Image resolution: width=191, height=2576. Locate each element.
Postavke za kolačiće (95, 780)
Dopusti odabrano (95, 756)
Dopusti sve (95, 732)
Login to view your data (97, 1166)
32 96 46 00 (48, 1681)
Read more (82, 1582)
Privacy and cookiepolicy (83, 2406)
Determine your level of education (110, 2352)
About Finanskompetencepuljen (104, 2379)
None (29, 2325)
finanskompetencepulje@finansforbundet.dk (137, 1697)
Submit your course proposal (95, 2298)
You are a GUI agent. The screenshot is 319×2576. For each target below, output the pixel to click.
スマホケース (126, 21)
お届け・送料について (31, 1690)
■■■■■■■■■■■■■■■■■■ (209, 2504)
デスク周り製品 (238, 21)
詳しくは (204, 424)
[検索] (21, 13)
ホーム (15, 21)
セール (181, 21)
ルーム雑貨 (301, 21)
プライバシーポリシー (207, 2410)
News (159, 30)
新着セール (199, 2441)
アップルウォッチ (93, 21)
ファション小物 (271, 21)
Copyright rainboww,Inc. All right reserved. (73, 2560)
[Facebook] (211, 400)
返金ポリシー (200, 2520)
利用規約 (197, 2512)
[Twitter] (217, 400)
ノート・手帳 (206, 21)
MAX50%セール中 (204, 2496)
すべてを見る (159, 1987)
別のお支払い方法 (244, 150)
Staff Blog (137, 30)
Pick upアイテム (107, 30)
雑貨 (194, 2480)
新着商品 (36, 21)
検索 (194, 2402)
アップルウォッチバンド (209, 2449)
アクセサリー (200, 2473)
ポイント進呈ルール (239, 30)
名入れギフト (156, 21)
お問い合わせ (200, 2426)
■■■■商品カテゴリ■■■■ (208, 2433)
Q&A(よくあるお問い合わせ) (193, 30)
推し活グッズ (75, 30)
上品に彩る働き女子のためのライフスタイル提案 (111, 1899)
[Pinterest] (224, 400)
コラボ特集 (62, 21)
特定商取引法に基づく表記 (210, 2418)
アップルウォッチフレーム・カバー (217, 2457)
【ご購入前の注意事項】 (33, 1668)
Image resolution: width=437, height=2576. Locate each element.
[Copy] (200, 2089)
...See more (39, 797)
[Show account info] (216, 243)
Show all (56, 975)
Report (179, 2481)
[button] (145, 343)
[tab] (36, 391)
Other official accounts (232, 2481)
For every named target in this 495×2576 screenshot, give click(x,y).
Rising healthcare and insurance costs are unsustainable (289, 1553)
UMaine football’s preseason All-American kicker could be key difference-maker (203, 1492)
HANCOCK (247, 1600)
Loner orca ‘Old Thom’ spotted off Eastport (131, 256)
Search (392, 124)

**Task item**.
Starting with the line that contains "ノート・手帳 (206, 21)", return each line through the last one of the data above, exactly as written and nothing more.

**Exercise answer**.
ノート・手帳 (206, 21)
MAX50%セール中 (204, 2496)
すべてを見る (159, 1987)
別のお支払い方法 (244, 150)
Staff Blog (137, 30)
Pick upアイテム (107, 30)
雑貨 (194, 2480)
新着商品 (36, 21)
検索 (194, 2402)
アップルウォッチバンド (209, 2449)
アクセサリー (200, 2473)
ポイント進呈ルール (239, 30)
名入れギフト (156, 21)
お問い合わせ (200, 2426)
■■■■商品カテゴリ■■■■ (208, 2433)
Q&A(よくあるお問い合わせ) (193, 30)
推し活グッズ (75, 30)
上品に彩る働き女子のためのライフスタイル提案 (111, 1899)
[Pinterest] (224, 400)
コラボ特集 (62, 21)
特定商取引法に基づく表記 (210, 2418)
アップルウォッチフレーム・カバー (217, 2457)
【ご購入前の注意事項】 (33, 1668)
Image resolution: width=437, height=2576. Locate each element.
[Copy] (200, 2089)
...See more (39, 797)
[Show account info] (216, 243)
Show all (56, 975)
Report (179, 2481)
[button] (145, 343)
[tab] (36, 391)
Other official accounts (232, 2481)
For every named target in this 495×2576 screenshot, give click(x,y).
Rising healthcare and insurance costs are unsustainable (289, 1553)
UMaine football’s preseason All-American kicker could be key difference-maker (203, 1492)
HANCOCK (247, 1600)
Loner orca ‘Old Thom’ spotted off Eastport (131, 256)
Search (392, 124)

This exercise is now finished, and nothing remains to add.